This repo is a Python cover of the R-project, A Text-Based Network, by Majeed Simaan. The original R project refers to Rpubs: https://rpubs.com/simaan84/410145
This program is recommend to run with
- Python version 3.X.
- BeautifulSoup4
- nltk
- pyvis
- numpy
- textdistance
- pandas
Install by downloading the file from the github page, or using git code Install via GitHub:
git clone https://github.com/songyesog2000/A-Text-Based-Network.git
The profiles of listing companies from Yahoo Finance, collected via Web mining. The python program for that executes as
python profiles_list.py --tickers [string of ticker symbols separated by ',']
if the --tickers [ticker symbol]
is not provided, the program is default to collect profiles of 'JPM', 'BAC', 'GOOG', 'AAPL', 'MMM', 'AAC', 'T', 'VZ', 'XOM', 'CVX', 'KO', 'BUD'.

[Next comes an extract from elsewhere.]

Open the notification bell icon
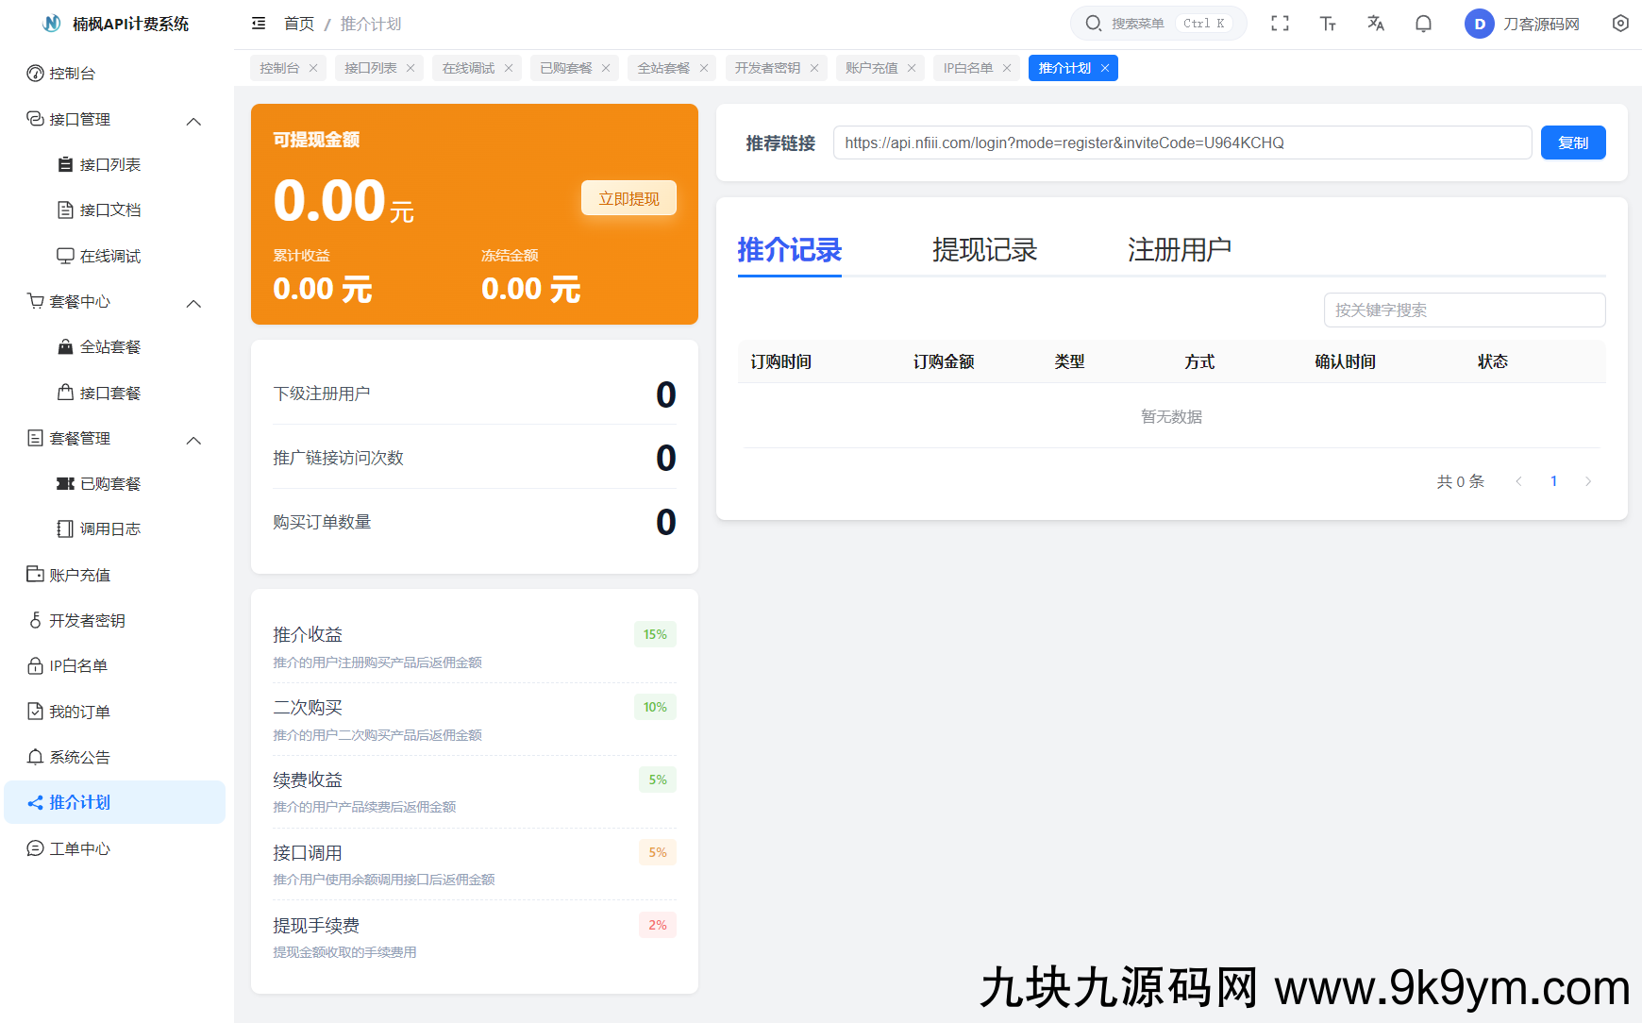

The collected profiles are stored in the json file profiles_list.json
.
###Text-based Network
The distance of the companies is defined by the Jaro-winkler distance of their profiles.
Then, transfer the distance to truncated similarity values ( truncated by 0.25 in example ).
Based on the similarity, a network graph is composed and stored in
G.html
, the html file will show up the visualization in browsers.
All the above process is integrated by running
python Text-based\ Network.py